**Exercise description**
Rewrite the rows below with "storage manager" replaced by "file manager", leaving everything else unchanged and omitting the pictures.

**Material shown**
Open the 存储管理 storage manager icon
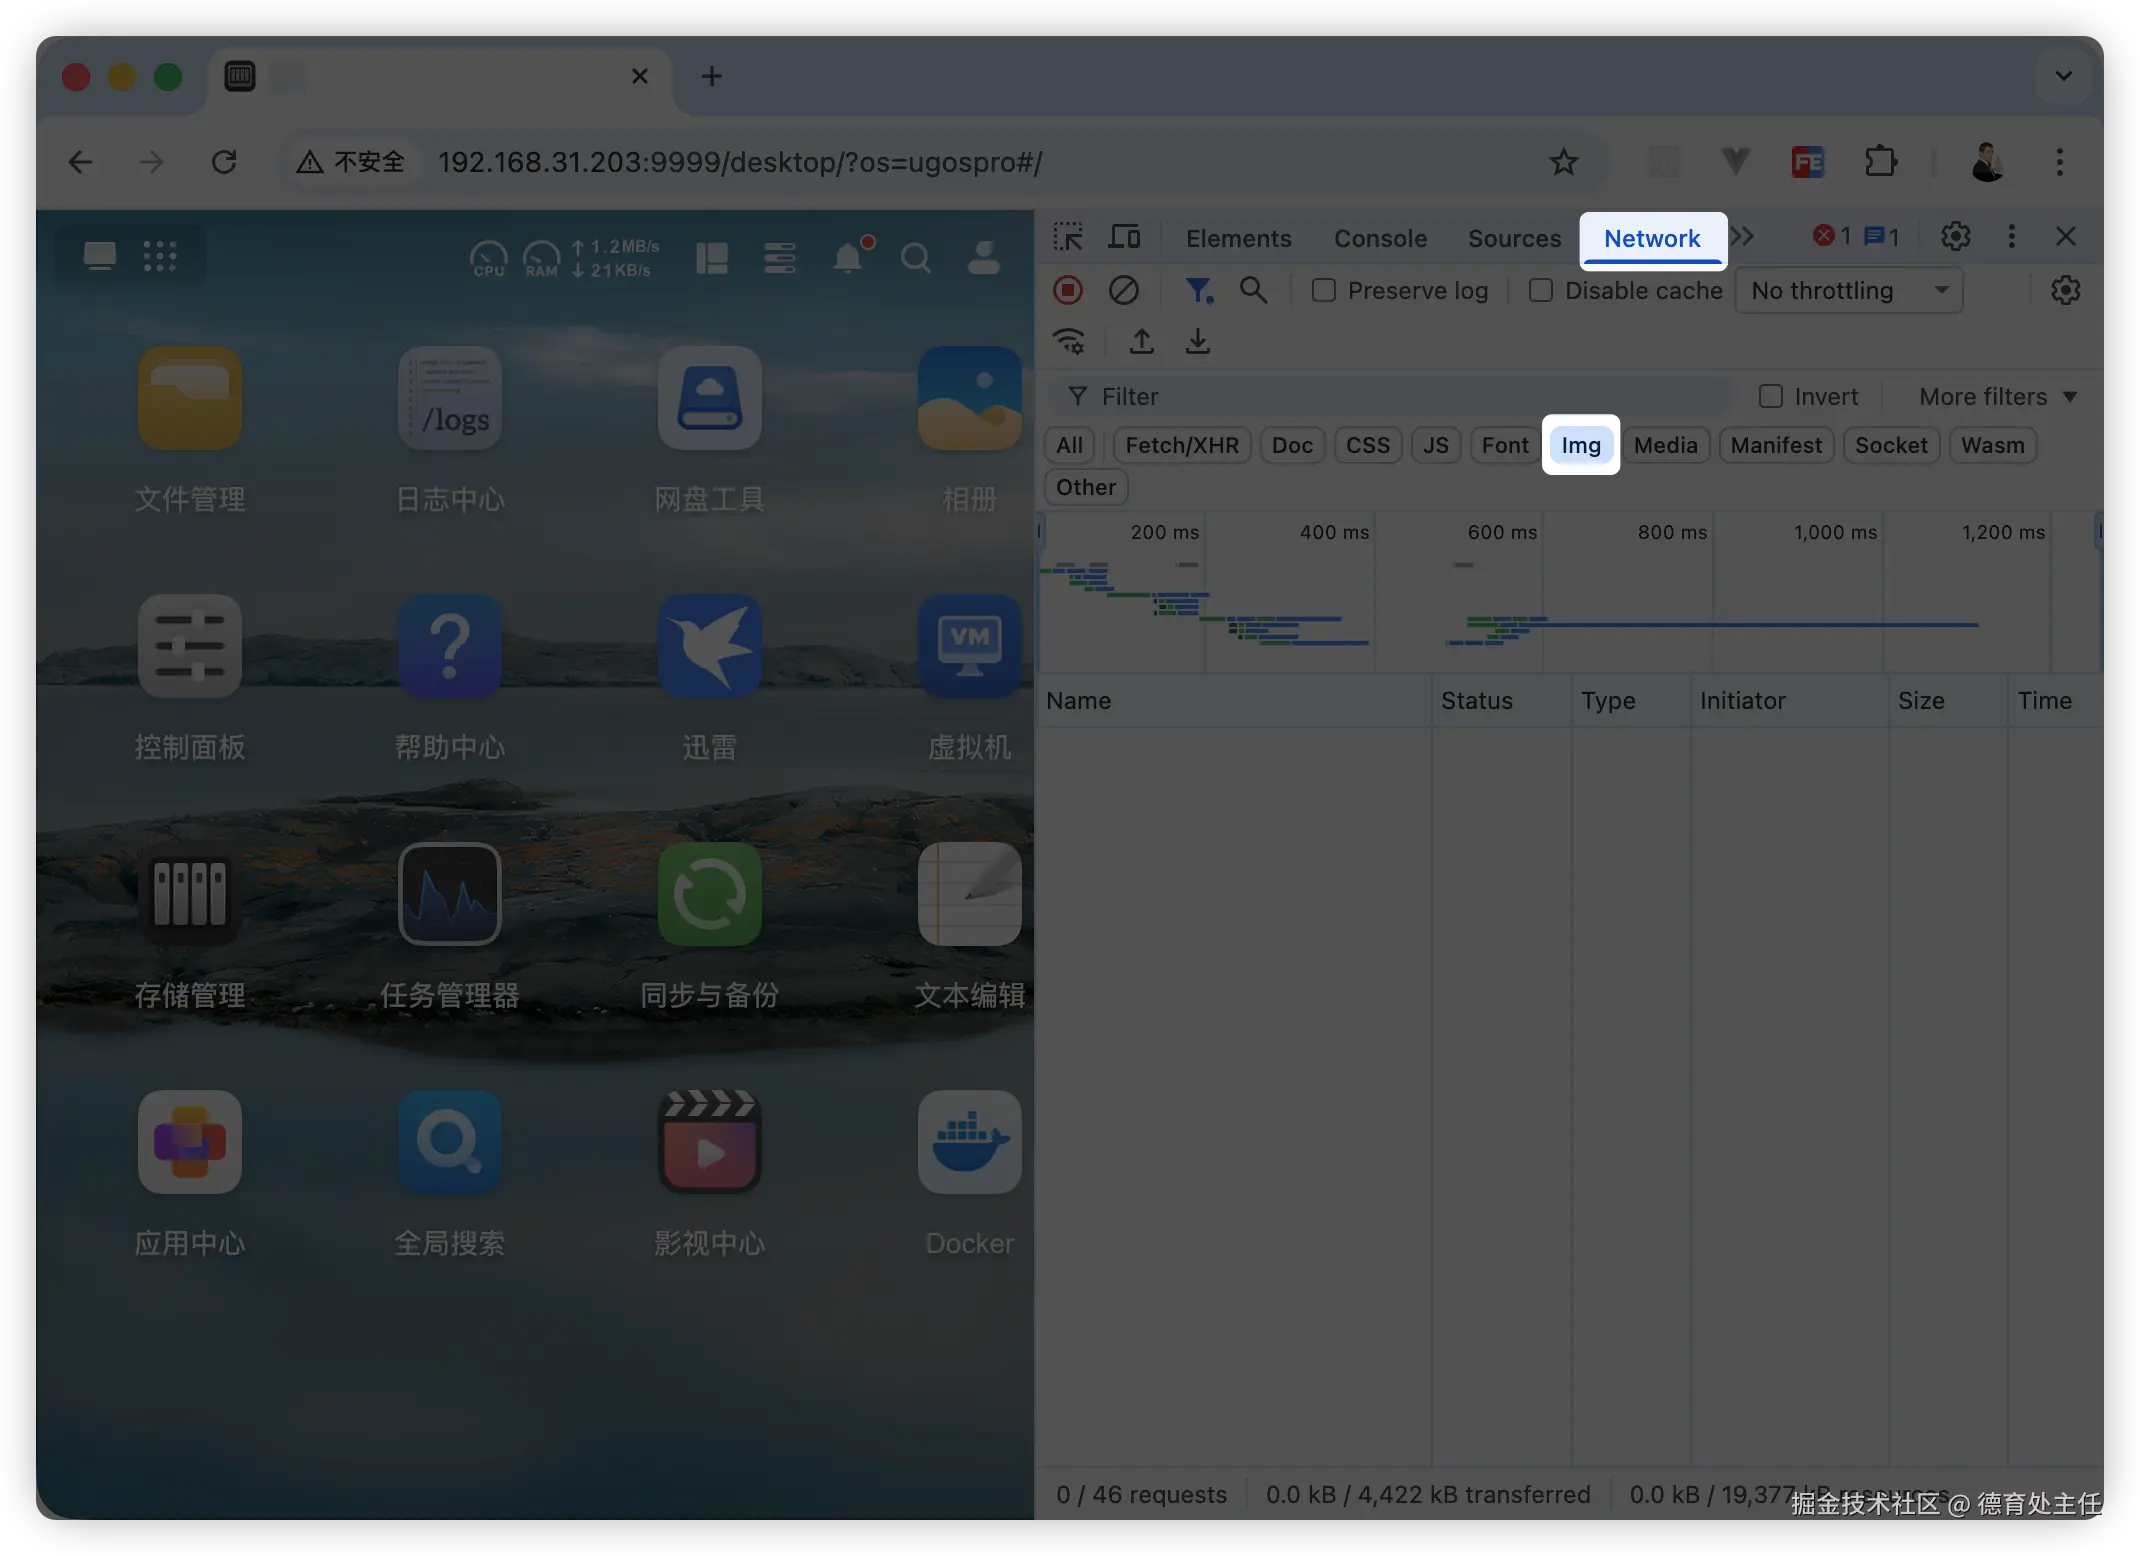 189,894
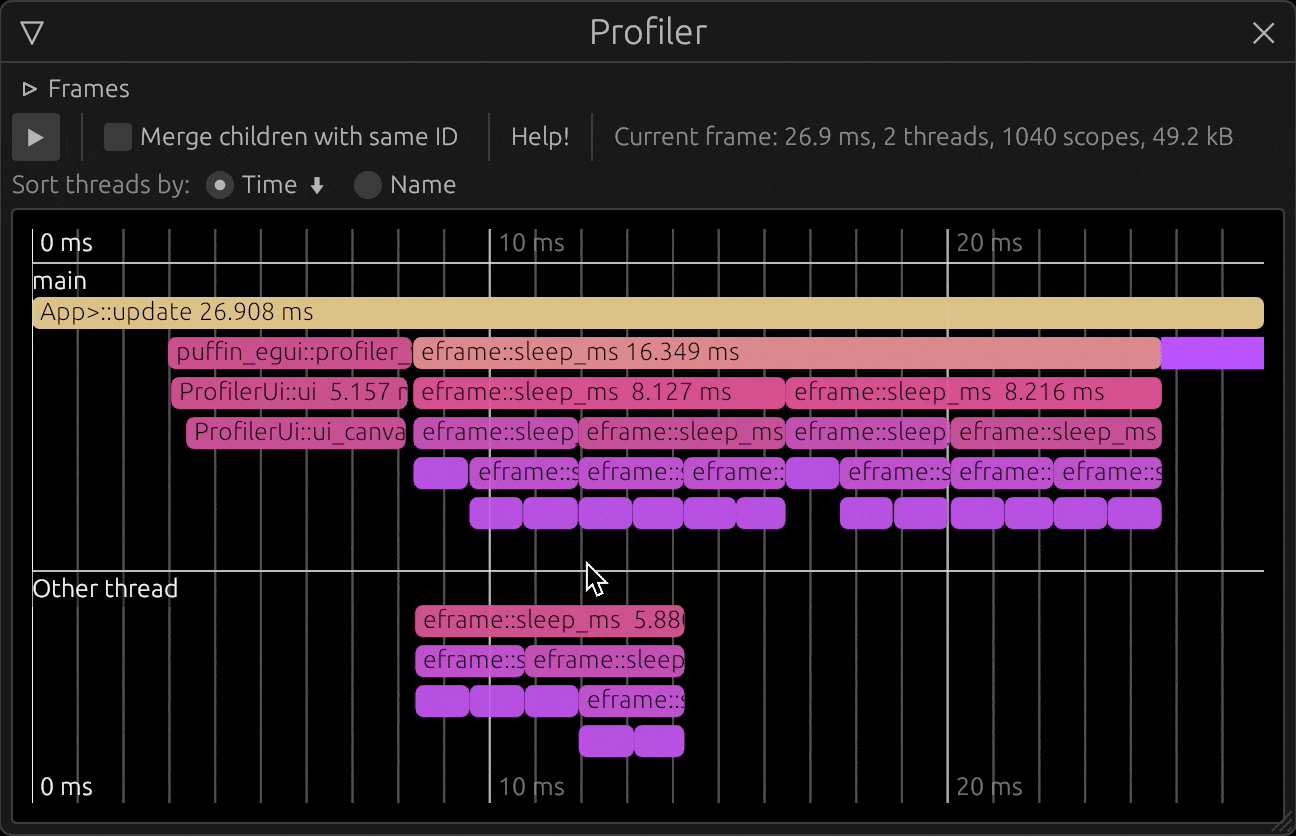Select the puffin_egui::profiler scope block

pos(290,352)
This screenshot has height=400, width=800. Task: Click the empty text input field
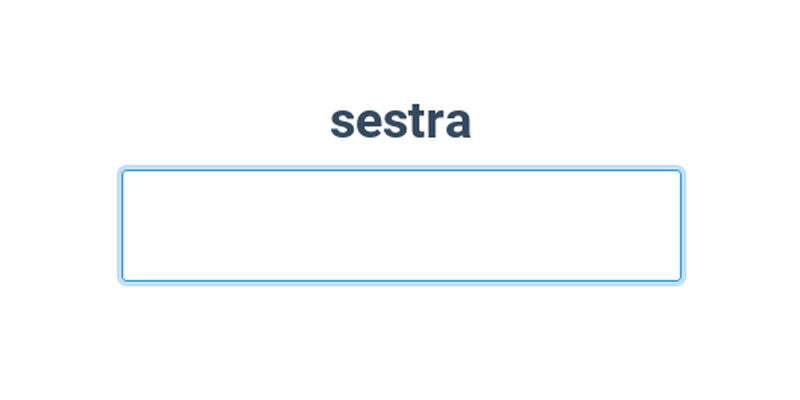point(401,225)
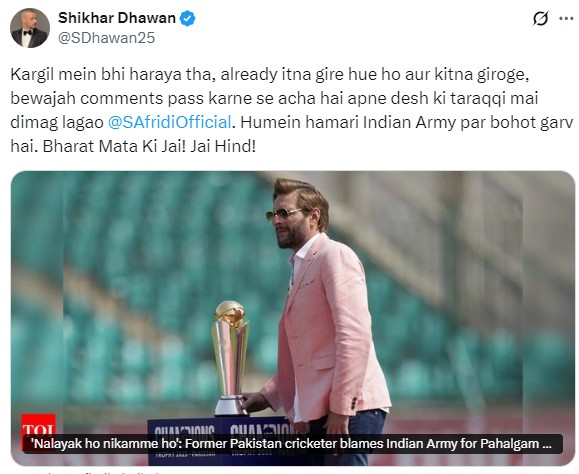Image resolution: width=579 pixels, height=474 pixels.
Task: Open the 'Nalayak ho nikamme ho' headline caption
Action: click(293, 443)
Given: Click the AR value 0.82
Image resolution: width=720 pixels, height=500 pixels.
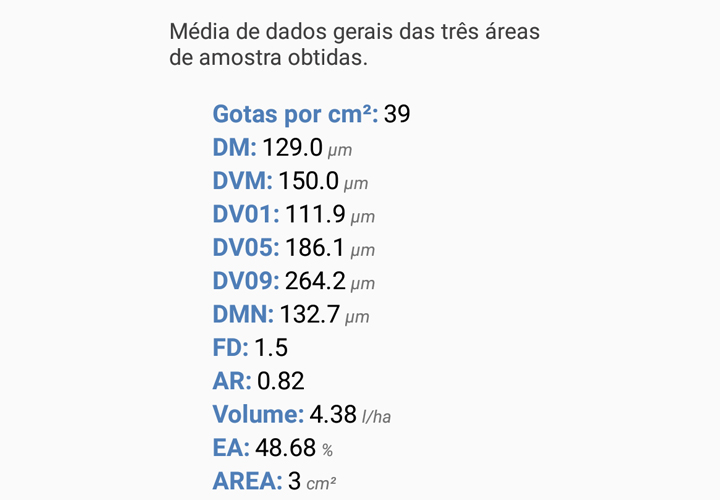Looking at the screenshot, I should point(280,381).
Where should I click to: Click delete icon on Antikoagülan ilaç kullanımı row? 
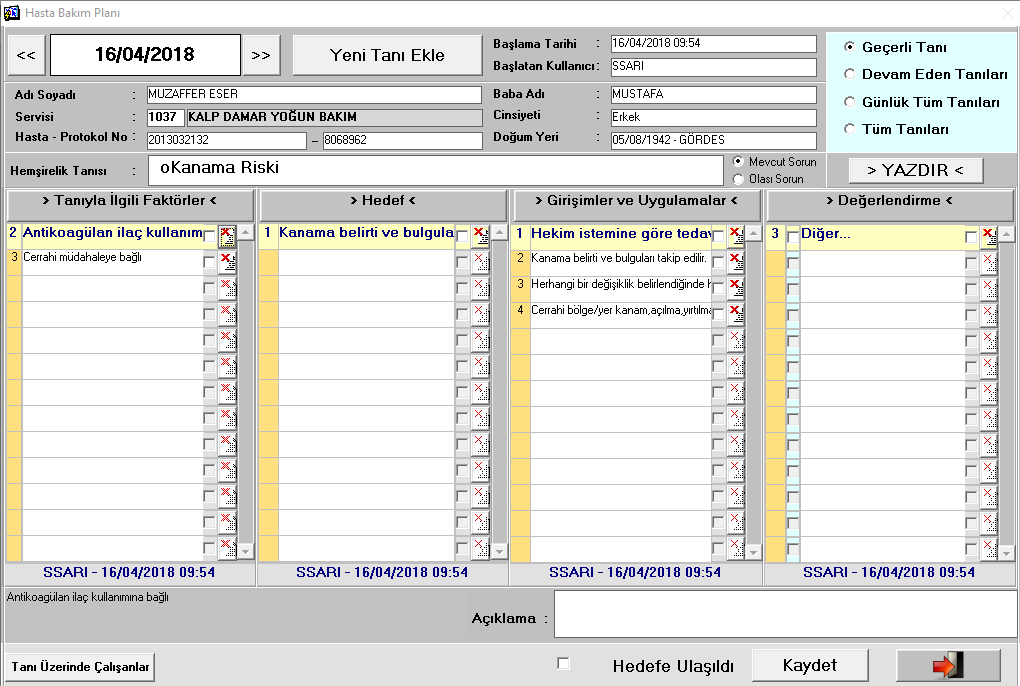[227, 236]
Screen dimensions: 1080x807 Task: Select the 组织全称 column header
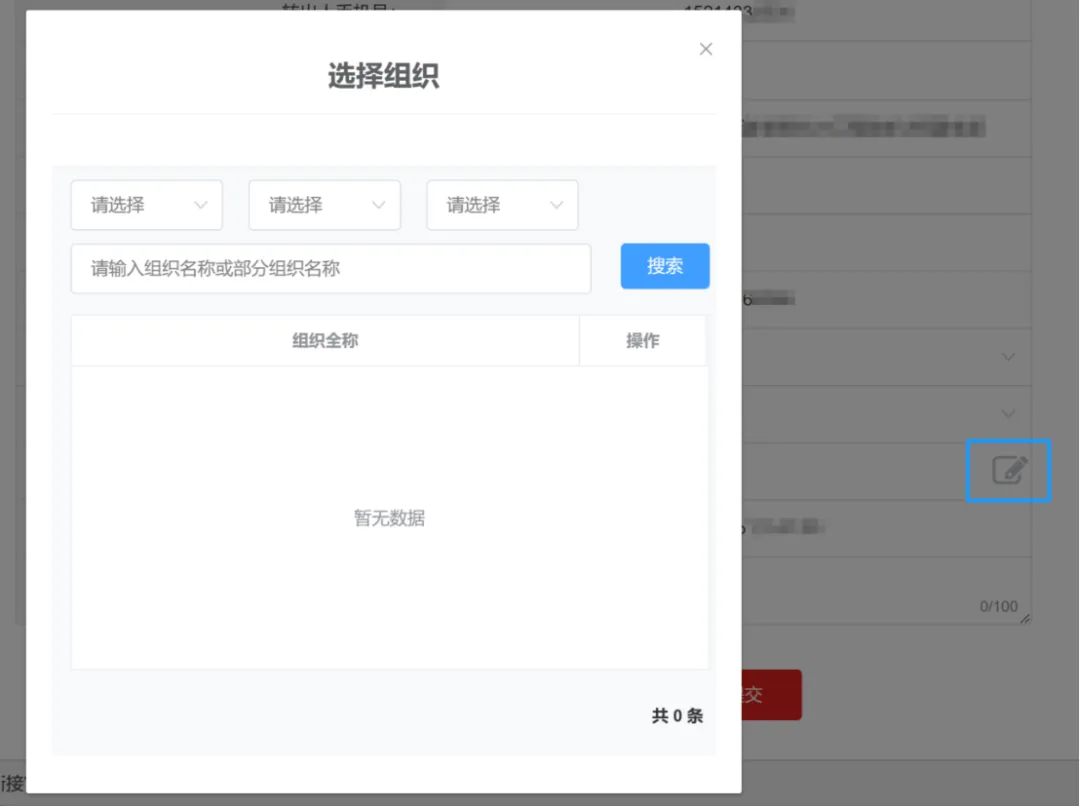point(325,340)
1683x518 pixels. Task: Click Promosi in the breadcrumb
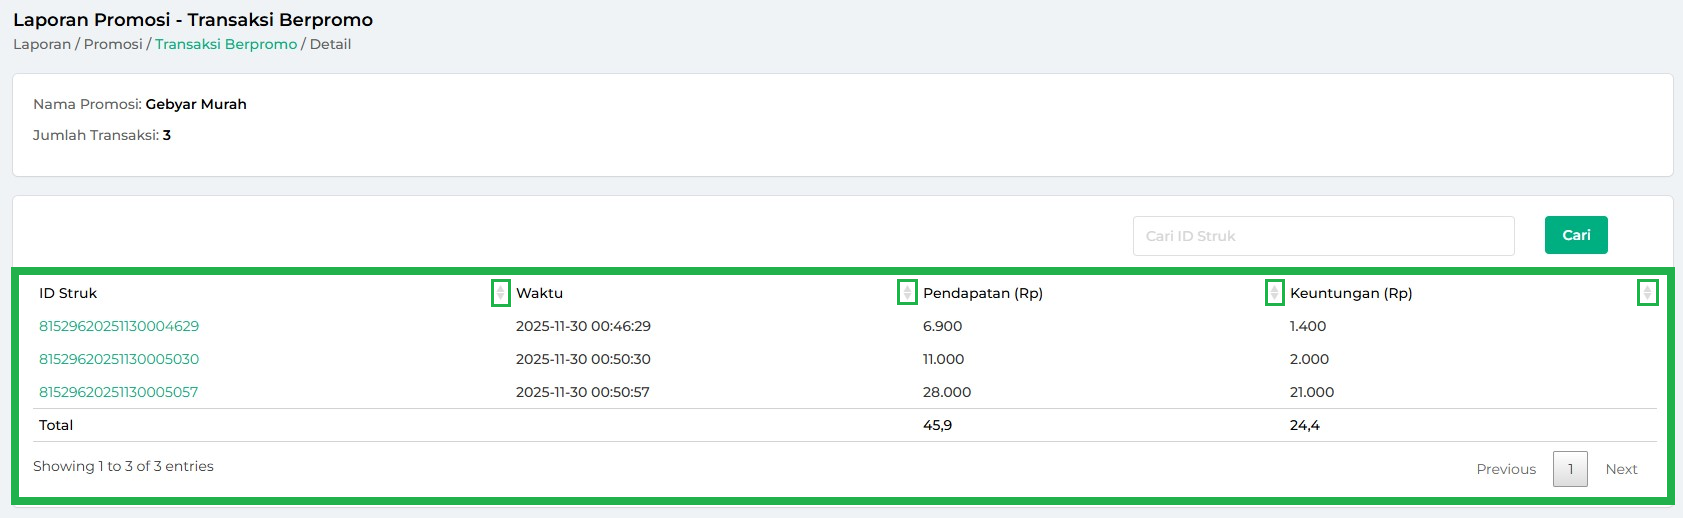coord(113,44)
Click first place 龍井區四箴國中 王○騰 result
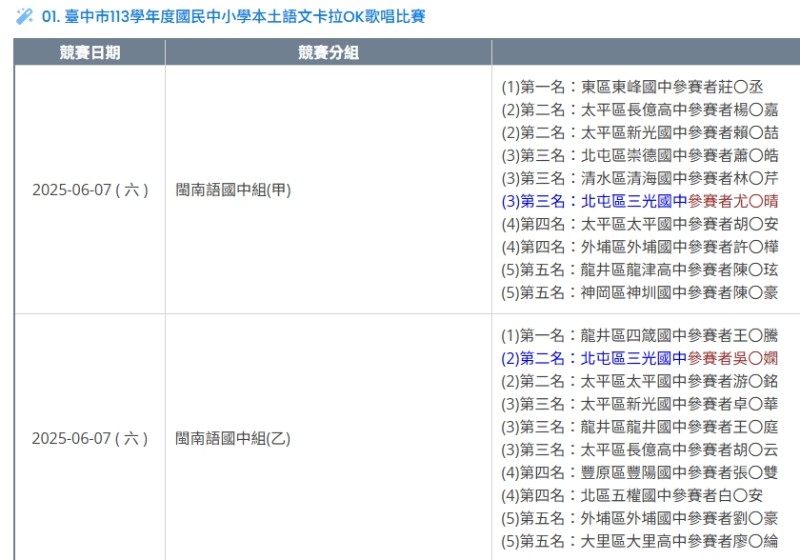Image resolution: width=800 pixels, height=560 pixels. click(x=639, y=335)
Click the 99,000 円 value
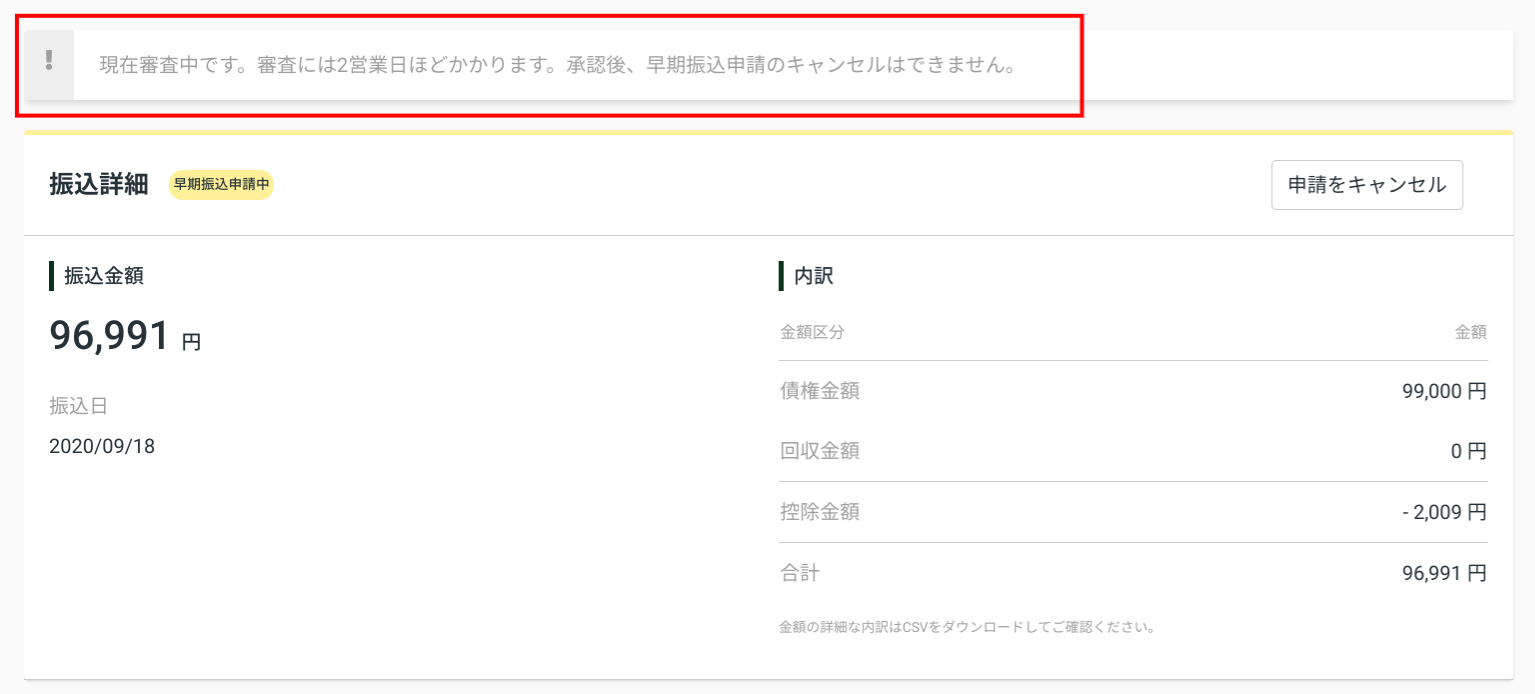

**Answer in full**
Open the 存储管理 file manager icon
 189,894
Select the puffin_egui::profiler scope block

pos(290,352)
This screenshot has height=400, width=800. Task: Click the empty text input field
point(401,225)
Image resolution: width=579 pixels, height=474 pixels.
Task: Open the 'Nalayak ho nikamme ho' headline caption
Action: click(293, 443)
Given: Click the AR value 0.82
Image resolution: width=720 pixels, height=500 pixels.
Looking at the screenshot, I should point(280,381).
Where should I click to: Click delete icon on Antikoagülan ilaç kullanımı row? 
[227, 236]
Screen dimensions: 1080x807 Task: Select the 组织全称 column header
point(325,340)
1683x518 pixels. Task: Click Promosi in the breadcrumb
coord(113,44)
Click first place 龍井區四箴國中 王○騰 result
Image resolution: width=800 pixels, height=560 pixels. click(x=639, y=335)
Click the 99,000 円 value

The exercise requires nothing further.